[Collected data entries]

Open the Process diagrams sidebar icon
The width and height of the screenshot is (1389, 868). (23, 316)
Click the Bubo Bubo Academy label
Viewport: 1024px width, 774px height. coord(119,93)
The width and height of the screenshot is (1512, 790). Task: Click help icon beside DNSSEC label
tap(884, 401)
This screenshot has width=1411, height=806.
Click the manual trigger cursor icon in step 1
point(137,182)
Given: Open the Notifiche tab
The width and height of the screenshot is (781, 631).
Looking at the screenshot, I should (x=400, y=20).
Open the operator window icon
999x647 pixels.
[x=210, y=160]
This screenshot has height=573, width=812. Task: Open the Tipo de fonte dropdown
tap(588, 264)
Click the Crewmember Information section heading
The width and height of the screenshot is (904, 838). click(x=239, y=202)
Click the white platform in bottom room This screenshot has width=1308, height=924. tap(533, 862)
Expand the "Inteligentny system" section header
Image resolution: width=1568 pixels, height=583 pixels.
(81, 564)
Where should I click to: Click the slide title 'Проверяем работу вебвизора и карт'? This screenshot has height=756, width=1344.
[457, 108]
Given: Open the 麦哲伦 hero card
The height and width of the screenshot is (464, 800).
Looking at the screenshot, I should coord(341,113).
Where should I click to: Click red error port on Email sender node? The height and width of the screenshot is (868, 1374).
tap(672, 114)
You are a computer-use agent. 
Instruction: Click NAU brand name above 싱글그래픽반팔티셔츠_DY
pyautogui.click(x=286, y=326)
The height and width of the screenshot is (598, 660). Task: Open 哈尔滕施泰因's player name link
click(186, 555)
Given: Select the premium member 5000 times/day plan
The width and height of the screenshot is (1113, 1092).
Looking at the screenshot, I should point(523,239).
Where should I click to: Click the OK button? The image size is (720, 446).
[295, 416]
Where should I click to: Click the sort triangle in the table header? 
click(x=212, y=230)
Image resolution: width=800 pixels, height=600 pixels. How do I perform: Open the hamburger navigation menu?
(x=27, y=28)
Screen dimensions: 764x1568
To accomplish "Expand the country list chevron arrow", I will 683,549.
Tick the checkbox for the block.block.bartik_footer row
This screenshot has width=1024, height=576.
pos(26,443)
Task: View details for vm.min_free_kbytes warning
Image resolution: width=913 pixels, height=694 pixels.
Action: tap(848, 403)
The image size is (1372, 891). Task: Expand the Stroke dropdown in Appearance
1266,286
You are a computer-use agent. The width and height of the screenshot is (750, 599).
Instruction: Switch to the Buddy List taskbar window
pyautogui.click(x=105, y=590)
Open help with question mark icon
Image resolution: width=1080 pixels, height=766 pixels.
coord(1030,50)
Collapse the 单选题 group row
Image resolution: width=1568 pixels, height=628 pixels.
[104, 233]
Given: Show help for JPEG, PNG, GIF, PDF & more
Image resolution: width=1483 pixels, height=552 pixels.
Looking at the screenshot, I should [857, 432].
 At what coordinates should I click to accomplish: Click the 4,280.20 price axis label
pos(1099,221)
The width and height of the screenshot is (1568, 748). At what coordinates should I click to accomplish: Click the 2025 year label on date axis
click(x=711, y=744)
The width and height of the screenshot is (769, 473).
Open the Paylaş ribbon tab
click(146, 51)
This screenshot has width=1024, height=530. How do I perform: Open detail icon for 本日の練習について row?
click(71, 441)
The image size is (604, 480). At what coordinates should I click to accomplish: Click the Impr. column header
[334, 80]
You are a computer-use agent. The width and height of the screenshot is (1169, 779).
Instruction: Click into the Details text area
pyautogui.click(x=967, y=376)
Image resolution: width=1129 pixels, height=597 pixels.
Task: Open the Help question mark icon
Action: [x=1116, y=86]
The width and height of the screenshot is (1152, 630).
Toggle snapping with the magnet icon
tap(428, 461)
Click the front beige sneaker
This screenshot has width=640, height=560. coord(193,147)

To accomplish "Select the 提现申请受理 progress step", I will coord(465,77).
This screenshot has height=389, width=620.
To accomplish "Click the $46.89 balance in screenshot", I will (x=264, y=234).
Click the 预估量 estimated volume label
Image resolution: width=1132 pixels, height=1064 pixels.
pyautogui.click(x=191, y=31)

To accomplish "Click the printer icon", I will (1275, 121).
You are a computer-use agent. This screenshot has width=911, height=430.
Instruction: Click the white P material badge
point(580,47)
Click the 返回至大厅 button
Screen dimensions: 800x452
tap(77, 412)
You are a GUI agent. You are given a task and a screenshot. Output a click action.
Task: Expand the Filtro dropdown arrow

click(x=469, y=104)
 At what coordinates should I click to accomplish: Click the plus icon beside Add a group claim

**What is required**
Every single record is to be set down again, unaltered.

**Exercise solution**
Open the Process diagrams sidebar icon
The width and height of the screenshot is (1389, 868). (23, 316)
Click the Bubo Bubo Academy label
Viewport: 1024px width, 774px height. coord(119,93)
The width and height of the screenshot is (1512, 790). Task: Click help icon beside DNSSEC label
tap(884, 401)
This screenshot has width=1411, height=806.
Click the manual trigger cursor icon in step 1
point(137,182)
Given: Open the Notifiche tab
The width and height of the screenshot is (781, 631).
Looking at the screenshot, I should (x=400, y=20).
Open the operator window icon
999x647 pixels.
[x=210, y=160]
This screenshot has height=573, width=812. Task: Open the Tipo de fonte dropdown
tap(588, 264)
Click the Crewmember Information section heading
The width and height of the screenshot is (904, 838). click(x=239, y=202)
Click the white platform in bottom room This screenshot has width=1308, height=924. tap(533, 862)
Expand the "Inteligentny system" section header
Image resolution: width=1568 pixels, height=583 pixels.
(81, 564)
Where should I click to: Click the slide title 'Проверяем работу вебвизора и карт'? This screenshot has height=756, width=1344.
[457, 108]
Given: Open the 麦哲伦 hero card
The height and width of the screenshot is (464, 800).
Looking at the screenshot, I should coord(341,113).
Where should I click to: Click red error port on Email sender node? The height and width of the screenshot is (868, 1374).
tap(672, 114)
You are a computer-use agent. 
Instruction: Click NAU brand name above 싱글그래픽반팔티셔츠_DY
pyautogui.click(x=286, y=326)
The height and width of the screenshot is (598, 660). Task: Open 哈尔滕施泰因's player name link
click(186, 555)
Given: Select the premium member 5000 times/day plan
The width and height of the screenshot is (1113, 1092).
Looking at the screenshot, I should point(523,239).
Where should I click to: Click the OK button? The image size is (720, 446).
[295, 416]
Where should I click to: Click the sort triangle in the table header? 
click(x=212, y=230)
Image resolution: width=800 pixels, height=600 pixels. How do I perform: Open the hamburger navigation menu?
(x=27, y=28)
Screen dimensions: 764x1568
To accomplish "Expand the country list chevron arrow", I will 683,549.
Tick the checkbox for the block.block.bartik_footer row
This screenshot has width=1024, height=576.
pos(26,443)
Task: View details for vm.min_free_kbytes warning
Image resolution: width=913 pixels, height=694 pixels.
Action: tap(848, 403)
The image size is (1372, 891). Task: Expand the Stroke dropdown in Appearance
1266,286
You are a computer-use agent. The width and height of the screenshot is (750, 599).
Instruction: Switch to the Buddy List taskbar window
pyautogui.click(x=105, y=590)
Open help with question mark icon
Image resolution: width=1080 pixels, height=766 pixels.
coord(1030,50)
Collapse the 单选题 group row
Image resolution: width=1568 pixels, height=628 pixels.
[104, 233]
Given: Show help for JPEG, PNG, GIF, PDF & more
Image resolution: width=1483 pixels, height=552 pixels.
Looking at the screenshot, I should [857, 432].
 At what coordinates should I click to accomplish: Click the 4,280.20 price axis label
pos(1099,221)
The width and height of the screenshot is (1568, 748). At what coordinates should I click to accomplish: Click the 2025 year label on date axis
click(x=711, y=744)
The width and height of the screenshot is (769, 473).
Open the Paylaş ribbon tab
click(146, 51)
This screenshot has width=1024, height=530. How do I perform: Open detail icon for 本日の練習について row?
click(71, 441)
The image size is (604, 480). At what coordinates should I click to accomplish: Click the Impr. column header
[334, 80]
You are a computer-use agent. The width and height of the screenshot is (1169, 779).
Instruction: Click into the Details text area
pyautogui.click(x=967, y=376)
Image resolution: width=1129 pixels, height=597 pixels.
Task: Open the Help question mark icon
Action: [x=1116, y=86]
The width and height of the screenshot is (1152, 630).
Toggle snapping with the magnet icon
tap(428, 461)
Click the front beige sneaker
This screenshot has width=640, height=560. coord(193,147)

To accomplish "Select the 提现申请受理 progress step", I will coord(465,77).
This screenshot has height=389, width=620.
To accomplish "Click the $46.89 balance in screenshot", I will (x=264, y=234).
Click the 预估量 estimated volume label
Image resolution: width=1132 pixels, height=1064 pixels.
pyautogui.click(x=191, y=31)

To accomplish "Click the printer icon", I will (1275, 121).
You are a computer-use agent. This screenshot has width=911, height=430.
Instruction: Click the white P material badge
point(580,47)
Click the 返回至大厅 button
Screen dimensions: 800x452
tap(77, 412)
You are a GUI agent. You are given a task and a screenshot. Output a click action.
Task: Expand the Filtro dropdown arrow

click(x=469, y=104)
 At what coordinates should I click to accomplish: Click the plus icon beside Add a group claim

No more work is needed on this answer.